Supplied data: Begin

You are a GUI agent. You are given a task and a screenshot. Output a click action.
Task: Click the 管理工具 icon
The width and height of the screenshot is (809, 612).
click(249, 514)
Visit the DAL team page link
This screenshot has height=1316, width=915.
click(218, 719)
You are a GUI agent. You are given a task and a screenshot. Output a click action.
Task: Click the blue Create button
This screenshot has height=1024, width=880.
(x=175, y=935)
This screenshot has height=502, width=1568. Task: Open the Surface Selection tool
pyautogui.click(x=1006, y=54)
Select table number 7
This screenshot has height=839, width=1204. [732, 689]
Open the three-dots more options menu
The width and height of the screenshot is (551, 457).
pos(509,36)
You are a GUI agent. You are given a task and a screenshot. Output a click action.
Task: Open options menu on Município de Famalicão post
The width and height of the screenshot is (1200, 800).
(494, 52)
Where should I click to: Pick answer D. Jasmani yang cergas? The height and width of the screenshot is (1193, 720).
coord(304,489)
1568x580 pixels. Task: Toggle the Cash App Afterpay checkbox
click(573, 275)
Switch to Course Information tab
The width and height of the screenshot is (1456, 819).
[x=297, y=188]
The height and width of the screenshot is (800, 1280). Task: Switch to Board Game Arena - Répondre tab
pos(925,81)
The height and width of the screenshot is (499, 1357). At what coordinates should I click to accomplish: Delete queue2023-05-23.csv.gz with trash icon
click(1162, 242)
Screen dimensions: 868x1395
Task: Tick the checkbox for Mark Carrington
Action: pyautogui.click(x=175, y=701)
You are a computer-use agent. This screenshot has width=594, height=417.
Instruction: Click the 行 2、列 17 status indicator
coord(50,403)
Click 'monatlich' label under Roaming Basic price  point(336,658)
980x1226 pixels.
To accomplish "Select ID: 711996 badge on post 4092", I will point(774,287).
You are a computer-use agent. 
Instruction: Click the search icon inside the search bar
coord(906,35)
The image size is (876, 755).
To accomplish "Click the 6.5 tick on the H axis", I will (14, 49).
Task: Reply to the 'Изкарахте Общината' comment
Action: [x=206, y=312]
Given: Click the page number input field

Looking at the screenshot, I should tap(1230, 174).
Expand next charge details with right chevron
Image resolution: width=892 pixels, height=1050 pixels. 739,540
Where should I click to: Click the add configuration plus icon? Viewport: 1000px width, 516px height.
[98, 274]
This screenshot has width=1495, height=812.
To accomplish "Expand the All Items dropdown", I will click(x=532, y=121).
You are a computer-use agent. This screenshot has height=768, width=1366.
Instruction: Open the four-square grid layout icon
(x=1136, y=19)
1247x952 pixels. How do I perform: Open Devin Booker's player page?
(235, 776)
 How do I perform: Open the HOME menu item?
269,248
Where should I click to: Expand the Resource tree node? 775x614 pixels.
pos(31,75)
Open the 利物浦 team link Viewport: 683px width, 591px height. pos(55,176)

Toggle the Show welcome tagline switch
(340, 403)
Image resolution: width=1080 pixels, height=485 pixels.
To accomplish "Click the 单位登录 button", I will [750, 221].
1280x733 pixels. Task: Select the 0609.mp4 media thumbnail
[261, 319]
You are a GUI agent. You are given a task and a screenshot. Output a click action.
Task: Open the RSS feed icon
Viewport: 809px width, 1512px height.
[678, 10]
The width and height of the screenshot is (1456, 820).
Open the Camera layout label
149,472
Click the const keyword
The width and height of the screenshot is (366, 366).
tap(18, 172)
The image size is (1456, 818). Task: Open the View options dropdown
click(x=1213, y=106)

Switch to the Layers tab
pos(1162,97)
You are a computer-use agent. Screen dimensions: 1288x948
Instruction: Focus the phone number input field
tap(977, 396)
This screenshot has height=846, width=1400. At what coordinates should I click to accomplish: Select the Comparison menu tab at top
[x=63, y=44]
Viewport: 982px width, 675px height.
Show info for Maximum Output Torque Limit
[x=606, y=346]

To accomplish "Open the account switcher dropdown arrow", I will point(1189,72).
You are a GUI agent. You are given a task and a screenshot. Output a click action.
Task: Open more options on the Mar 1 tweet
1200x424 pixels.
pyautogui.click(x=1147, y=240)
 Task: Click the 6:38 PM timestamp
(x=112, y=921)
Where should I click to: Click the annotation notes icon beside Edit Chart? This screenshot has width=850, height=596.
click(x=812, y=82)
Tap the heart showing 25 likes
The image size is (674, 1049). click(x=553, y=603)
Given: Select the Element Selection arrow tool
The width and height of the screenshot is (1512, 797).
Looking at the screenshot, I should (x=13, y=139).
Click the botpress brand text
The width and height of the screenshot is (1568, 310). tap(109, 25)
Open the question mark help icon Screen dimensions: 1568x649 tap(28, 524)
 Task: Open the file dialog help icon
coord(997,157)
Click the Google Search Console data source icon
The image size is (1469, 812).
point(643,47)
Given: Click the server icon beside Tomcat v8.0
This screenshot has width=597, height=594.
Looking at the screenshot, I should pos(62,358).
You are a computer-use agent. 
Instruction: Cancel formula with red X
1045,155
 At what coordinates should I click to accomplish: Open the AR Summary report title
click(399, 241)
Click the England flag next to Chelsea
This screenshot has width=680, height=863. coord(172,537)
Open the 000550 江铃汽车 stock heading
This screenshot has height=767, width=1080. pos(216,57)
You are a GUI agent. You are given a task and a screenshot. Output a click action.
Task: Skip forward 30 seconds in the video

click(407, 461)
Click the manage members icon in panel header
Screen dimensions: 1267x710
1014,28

Supplied data: End

Work to complete: Say how many lines in the listing include the word "computer", giving nothing but the number.

Answer to the problem: 5